:: Task instructions ::
Reproduce every one of the following rows verbatim, without any alteration.

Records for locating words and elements
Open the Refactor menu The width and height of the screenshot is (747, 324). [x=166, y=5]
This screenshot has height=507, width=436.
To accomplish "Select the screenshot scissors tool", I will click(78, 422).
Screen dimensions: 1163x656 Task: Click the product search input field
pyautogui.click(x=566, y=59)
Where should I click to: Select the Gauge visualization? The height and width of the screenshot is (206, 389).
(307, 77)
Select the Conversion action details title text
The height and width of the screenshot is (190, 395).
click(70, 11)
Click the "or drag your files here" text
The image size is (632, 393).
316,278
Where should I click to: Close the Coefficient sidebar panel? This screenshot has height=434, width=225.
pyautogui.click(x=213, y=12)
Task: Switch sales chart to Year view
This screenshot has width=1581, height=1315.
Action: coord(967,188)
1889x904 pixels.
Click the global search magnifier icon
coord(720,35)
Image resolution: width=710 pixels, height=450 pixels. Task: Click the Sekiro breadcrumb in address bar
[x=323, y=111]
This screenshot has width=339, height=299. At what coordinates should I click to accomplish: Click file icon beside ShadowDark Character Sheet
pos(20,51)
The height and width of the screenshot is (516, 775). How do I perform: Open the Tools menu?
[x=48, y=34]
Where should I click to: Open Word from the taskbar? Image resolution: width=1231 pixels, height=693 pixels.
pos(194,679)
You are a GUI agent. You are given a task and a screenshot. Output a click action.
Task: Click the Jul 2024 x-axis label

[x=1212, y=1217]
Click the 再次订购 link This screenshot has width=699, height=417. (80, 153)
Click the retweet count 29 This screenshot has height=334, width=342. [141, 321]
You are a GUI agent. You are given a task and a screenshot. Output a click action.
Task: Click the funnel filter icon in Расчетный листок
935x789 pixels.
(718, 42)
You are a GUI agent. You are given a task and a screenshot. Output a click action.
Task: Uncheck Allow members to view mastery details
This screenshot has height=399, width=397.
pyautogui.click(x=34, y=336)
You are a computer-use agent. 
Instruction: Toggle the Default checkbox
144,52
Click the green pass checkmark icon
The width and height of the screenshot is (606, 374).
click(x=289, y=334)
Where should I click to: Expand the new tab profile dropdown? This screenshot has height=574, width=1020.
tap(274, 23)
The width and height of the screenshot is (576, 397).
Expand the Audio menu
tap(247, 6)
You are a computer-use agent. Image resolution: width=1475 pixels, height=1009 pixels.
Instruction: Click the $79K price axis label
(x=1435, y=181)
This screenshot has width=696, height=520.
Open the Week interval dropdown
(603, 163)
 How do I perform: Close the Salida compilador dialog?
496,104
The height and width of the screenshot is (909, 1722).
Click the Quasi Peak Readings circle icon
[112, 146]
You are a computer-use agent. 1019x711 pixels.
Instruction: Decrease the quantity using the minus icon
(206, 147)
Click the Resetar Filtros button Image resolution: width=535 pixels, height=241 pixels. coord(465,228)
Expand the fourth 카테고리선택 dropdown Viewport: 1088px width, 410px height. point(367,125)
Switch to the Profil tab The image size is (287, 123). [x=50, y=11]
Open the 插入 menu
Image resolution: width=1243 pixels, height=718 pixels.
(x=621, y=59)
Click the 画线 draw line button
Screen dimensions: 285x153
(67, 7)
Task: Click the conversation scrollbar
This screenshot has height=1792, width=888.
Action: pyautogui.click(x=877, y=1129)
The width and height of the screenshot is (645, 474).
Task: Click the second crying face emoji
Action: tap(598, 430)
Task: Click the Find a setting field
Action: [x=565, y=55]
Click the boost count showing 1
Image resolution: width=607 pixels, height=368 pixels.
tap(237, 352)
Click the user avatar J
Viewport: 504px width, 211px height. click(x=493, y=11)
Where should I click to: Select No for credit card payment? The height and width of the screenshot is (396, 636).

:: Written answer ::
Open the Refactor menu The width and height of the screenshot is (747, 324). [x=166, y=5]
This screenshot has height=507, width=436.
To accomplish "Select the screenshot scissors tool", I will click(78, 422).
Screen dimensions: 1163x656 Task: Click the product search input field
pyautogui.click(x=566, y=59)
Where should I click to: Select the Gauge visualization? The height and width of the screenshot is (206, 389).
(307, 77)
Select the Conversion action details title text
The height and width of the screenshot is (190, 395).
click(70, 11)
Click the "or drag your files here" text
The image size is (632, 393).
316,278
Where should I click to: Close the Coefficient sidebar panel? This screenshot has height=434, width=225.
pyautogui.click(x=213, y=12)
Task: Switch sales chart to Year view
This screenshot has width=1581, height=1315.
Action: coord(967,188)
1889x904 pixels.
Click the global search magnifier icon
coord(720,35)
Image resolution: width=710 pixels, height=450 pixels. Task: Click the Sekiro breadcrumb in address bar
[x=323, y=111]
This screenshot has width=339, height=299. At what coordinates should I click to accomplish: Click file icon beside ShadowDark Character Sheet
pos(20,51)
The height and width of the screenshot is (516, 775). How do I perform: Open the Tools menu?
[x=48, y=34]
Where should I click to: Open Word from the taskbar? Image resolution: width=1231 pixels, height=693 pixels.
pos(194,679)
You are a GUI agent. You are given a task and a screenshot. Output a click action.
Task: Click the Jul 2024 x-axis label

[x=1212, y=1217]
Click the 再次订购 link This screenshot has width=699, height=417. (80, 153)
Click the retweet count 29 This screenshot has height=334, width=342. [141, 321]
You are a GUI agent. You are given a task and a screenshot. Output a click action.
Task: Click the funnel filter icon in Расчетный листок
935x789 pixels.
(718, 42)
You are a GUI agent. You are given a task and a screenshot. Output a click action.
Task: Uncheck Allow members to view mastery details
This screenshot has height=399, width=397.
pyautogui.click(x=34, y=336)
You are a computer-use agent. 
Instruction: Toggle the Default checkbox
144,52
Click the green pass checkmark icon
The width and height of the screenshot is (606, 374).
click(x=289, y=334)
Where should I click to: Expand the new tab profile dropdown? This screenshot has height=574, width=1020.
tap(274, 23)
The width and height of the screenshot is (576, 397).
Expand the Audio menu
tap(247, 6)
You are a computer-use agent. Image resolution: width=1475 pixels, height=1009 pixels.
Instruction: Click the $79K price axis label
(x=1435, y=181)
This screenshot has width=696, height=520.
Open the Week interval dropdown
(603, 163)
 How do I perform: Close the Salida compilador dialog?
496,104
The height and width of the screenshot is (909, 1722).
Click the Quasi Peak Readings circle icon
[112, 146]
You are a computer-use agent. 1019x711 pixels.
Instruction: Decrease the quantity using the minus icon
(206, 147)
Click the Resetar Filtros button Image resolution: width=535 pixels, height=241 pixels. coord(465,228)
Expand the fourth 카테고리선택 dropdown Viewport: 1088px width, 410px height. point(367,125)
Switch to the Profil tab The image size is (287, 123). [x=50, y=11]
Open the 插入 menu
Image resolution: width=1243 pixels, height=718 pixels.
(x=621, y=59)
Click the 画线 draw line button
Screen dimensions: 285x153
(67, 7)
Task: Click the conversation scrollbar
This screenshot has height=1792, width=888.
Action: pyautogui.click(x=877, y=1129)
The width and height of the screenshot is (645, 474).
Task: Click the second crying face emoji
Action: tap(598, 430)
Task: Click the Find a setting field
Action: [x=565, y=55]
Click the boost count showing 1
Image resolution: width=607 pixels, height=368 pixels.
tap(237, 352)
Click the user avatar J
Viewport: 504px width, 211px height. click(x=493, y=11)
Where should I click to: Select No for credit card payment? The height and width of the screenshot is (396, 636).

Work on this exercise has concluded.